YOUR INSTRUCTIONS
Your response should consist of every line below, reproduced without alteration.

Stored items

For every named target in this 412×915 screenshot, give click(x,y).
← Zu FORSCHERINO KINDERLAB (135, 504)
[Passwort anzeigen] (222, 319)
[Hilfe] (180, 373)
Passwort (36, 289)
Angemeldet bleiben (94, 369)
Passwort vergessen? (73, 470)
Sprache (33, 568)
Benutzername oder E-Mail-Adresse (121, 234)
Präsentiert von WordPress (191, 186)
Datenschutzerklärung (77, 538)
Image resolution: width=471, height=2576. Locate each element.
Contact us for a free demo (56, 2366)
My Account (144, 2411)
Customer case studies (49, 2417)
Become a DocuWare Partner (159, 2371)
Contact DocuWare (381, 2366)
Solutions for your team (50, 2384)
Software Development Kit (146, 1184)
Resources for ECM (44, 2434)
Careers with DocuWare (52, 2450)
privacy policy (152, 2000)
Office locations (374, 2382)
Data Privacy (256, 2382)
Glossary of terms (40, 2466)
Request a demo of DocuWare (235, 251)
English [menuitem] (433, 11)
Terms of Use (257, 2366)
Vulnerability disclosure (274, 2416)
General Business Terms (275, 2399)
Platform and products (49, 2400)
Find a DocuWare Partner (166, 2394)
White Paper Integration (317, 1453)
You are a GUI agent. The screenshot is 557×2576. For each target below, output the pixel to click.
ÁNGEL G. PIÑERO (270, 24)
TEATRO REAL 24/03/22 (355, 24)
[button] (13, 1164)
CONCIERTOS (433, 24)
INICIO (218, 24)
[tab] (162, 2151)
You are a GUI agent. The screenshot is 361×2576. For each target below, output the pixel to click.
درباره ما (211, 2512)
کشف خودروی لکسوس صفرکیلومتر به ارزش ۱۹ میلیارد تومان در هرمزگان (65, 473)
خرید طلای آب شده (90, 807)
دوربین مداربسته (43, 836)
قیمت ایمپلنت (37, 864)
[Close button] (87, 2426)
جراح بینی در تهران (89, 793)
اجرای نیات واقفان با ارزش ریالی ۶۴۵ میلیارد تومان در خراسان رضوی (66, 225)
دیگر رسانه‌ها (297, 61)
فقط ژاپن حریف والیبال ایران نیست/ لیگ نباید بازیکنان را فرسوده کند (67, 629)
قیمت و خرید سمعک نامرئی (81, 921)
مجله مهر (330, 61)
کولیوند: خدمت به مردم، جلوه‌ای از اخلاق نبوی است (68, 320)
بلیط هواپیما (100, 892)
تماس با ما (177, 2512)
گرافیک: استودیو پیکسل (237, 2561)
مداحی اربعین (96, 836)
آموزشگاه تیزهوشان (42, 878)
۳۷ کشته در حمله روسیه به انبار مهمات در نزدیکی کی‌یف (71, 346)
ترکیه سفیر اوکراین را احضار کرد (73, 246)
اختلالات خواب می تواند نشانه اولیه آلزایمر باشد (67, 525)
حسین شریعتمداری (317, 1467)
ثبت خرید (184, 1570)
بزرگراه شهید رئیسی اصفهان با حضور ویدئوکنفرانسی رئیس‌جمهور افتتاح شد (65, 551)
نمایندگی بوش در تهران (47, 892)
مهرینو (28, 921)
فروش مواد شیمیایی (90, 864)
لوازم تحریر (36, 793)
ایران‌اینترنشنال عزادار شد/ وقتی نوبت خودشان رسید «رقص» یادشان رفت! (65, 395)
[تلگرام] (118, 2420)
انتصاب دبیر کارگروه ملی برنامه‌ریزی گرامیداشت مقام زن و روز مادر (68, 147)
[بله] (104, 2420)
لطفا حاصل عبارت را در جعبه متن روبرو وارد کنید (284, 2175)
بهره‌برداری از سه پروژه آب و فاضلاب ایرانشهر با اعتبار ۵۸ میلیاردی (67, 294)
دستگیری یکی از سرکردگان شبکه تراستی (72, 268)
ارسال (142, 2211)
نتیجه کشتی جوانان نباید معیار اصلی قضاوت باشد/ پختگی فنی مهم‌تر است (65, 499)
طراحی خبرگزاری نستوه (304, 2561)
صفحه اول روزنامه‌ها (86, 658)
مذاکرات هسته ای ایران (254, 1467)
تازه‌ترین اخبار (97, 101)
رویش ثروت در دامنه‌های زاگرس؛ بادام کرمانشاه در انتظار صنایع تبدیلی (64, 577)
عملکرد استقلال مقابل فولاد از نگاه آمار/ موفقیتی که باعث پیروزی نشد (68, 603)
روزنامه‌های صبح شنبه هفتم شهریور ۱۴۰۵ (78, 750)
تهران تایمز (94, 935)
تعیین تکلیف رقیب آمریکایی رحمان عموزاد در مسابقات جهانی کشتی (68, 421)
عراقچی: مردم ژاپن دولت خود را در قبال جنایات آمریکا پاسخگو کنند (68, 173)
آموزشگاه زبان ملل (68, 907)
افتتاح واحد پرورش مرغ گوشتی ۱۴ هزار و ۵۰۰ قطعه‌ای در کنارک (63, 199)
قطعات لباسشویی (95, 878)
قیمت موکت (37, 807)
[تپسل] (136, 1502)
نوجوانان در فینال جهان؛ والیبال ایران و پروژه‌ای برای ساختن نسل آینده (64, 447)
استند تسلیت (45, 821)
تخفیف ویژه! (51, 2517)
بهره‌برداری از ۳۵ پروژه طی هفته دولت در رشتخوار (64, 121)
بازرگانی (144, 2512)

RESULT OF THE EXERCISE
For every named target in this 412×915 screenshot, give click(x,y).
← Zu FORSCHERINO KINDERLAB (135, 504)
[Passwort anzeigen] (222, 319)
[Hilfe] (180, 373)
Passwort (36, 289)
Angemeldet bleiben (94, 369)
Passwort vergessen? (73, 470)
Sprache (33, 568)
Benutzername oder E-Mail-Adresse (121, 234)
Präsentiert von WordPress (191, 186)
Datenschutzerklärung (77, 538)
Image resolution: width=471, height=2576. Locate each element.
Contact us for a free demo (56, 2366)
My Account (144, 2411)
Customer case studies (49, 2417)
Become a DocuWare Partner (159, 2371)
Contact DocuWare (381, 2366)
Solutions for your team (50, 2384)
Software Development Kit (146, 1184)
Resources for ECM (44, 2434)
Careers with DocuWare (52, 2450)
privacy policy (152, 2000)
Office locations (374, 2382)
Data Privacy (256, 2382)
Glossary of terms (40, 2466)
Request a demo of DocuWare (235, 251)
English [menuitem] (433, 11)
Terms of Use (257, 2366)
Vulnerability disclosure (274, 2416)
General Business Terms (275, 2399)
Platform and products (49, 2400)
Find a DocuWare Partner (166, 2394)
White Paper Integration (317, 1453)
You are a GUI agent. The screenshot is 557×2576. For each target below, output the pixel to click.
ÁNGEL G. PIÑERO (270, 24)
TEATRO REAL 24/03/22 (355, 24)
[button] (13, 1164)
CONCIERTOS (433, 24)
INICIO (218, 24)
[tab] (162, 2151)
You are a GUI agent. The screenshot is 361×2576. For each target below, output the pixel to click.
درباره ما (211, 2512)
کشف خودروی لکسوس صفرکیلومتر به ارزش ۱۹ میلیارد تومان در هرمزگان (65, 473)
خرید طلای آب شده (90, 807)
دوربین مداربسته (43, 836)
قیمت ایمپلنت (37, 864)
[Close button] (87, 2426)
جراح بینی در تهران (89, 793)
اجرای نیات واقفان با ارزش ریالی ۶۴۵ میلیارد تومان در خراسان رضوی (66, 225)
دیگر رسانه‌ها (297, 61)
فقط ژاپن حریف والیبال ایران نیست/ لیگ نباید بازیکنان را فرسوده کند (67, 629)
قیمت و خرید سمعک نامرئی (81, 921)
مجله مهر (330, 61)
کولیوند: خدمت به مردم، جلوه‌ای از اخلاق نبوی است (68, 320)
بلیط هواپیما (100, 892)
تماس با ما (177, 2512)
گرافیک: استودیو پیکسل (237, 2561)
مداحی اربعین (96, 836)
آموزشگاه تیزهوشان (42, 878)
۳۷ کشته در حمله روسیه به انبار مهمات در نزدیکی کی‌یف (71, 346)
ترکیه سفیر اوکراین را احضار کرد (73, 246)
اختلالات خواب می تواند نشانه اولیه آلزایمر باشد (67, 525)
حسین شریعتمداری (317, 1467)
ثبت خرید (184, 1570)
بزرگراه شهید رئیسی اصفهان با حضور ویدئوکنفرانسی رئیس‌جمهور افتتاح شد (65, 551)
نمایندگی بوش در تهران (47, 892)
مهرینو (28, 921)
فروش مواد شیمیایی (90, 864)
لوازم تحریر (36, 793)
ایران‌اینترنشنال عزادار شد/ وقتی نوبت خودشان رسید «رقص» یادشان رفت! (65, 395)
[تلگرام] (118, 2420)
انتصاب دبیر کارگروه ملی برنامه‌ریزی گرامیداشت مقام زن و روز مادر (68, 147)
[بله] (104, 2420)
لطفا حاصل عبارت را در جعبه متن روبرو وارد کنید (284, 2175)
بهره‌برداری از سه پروژه آب و فاضلاب ایرانشهر با اعتبار ۵۸ میلیاردی (67, 294)
دستگیری یکی از سرکردگان شبکه تراستی (72, 268)
ارسال (142, 2211)
نتیجه کشتی جوانان نباید معیار اصلی قضاوت باشد/ پختگی فنی مهم‌تر است (65, 499)
طراحی خبرگزاری نستوه (304, 2561)
صفحه اول روزنامه‌ها (86, 658)
مذاکرات هسته ای ایران (254, 1467)
تازه‌ترین اخبار (97, 101)
رویش ثروت در دامنه‌های زاگرس؛ بادام کرمانشاه در انتظار صنایع تبدیلی (64, 577)
عملکرد استقلال مقابل فولاد از نگاه آمار/ موفقیتی که باعث پیروزی نشد (68, 603)
روزنامه‌های صبح شنبه هفتم شهریور ۱۴۰۵ (78, 750)
تهران تایمز (94, 935)
تعیین تکلیف رقیب آمریکایی رحمان عموزاد در مسابقات جهانی کشتی (68, 421)
عراقچی: مردم ژاپن دولت خود را در قبال جنایات آمریکا پاسخگو کنند (68, 173)
آموزشگاه زبان ملل (68, 907)
افتتاح واحد پرورش مرغ گوشتی ۱۴ هزار و ۵۰۰ قطعه‌ای در کنارک (63, 199)
قطعات لباسشویی (95, 878)
قیمت موکت (37, 807)
[تپسل] (136, 1502)
نوجوانان در فینال جهان؛ والیبال ایران و پروژه‌ای برای ساختن نسل آینده (64, 447)
استند تسلیت (45, 821)
تخفیف ویژه! (51, 2517)
بهره‌برداری از ۳۵ پروژه طی هفته دولت در رشتخوار (64, 121)
بازرگانی (144, 2512)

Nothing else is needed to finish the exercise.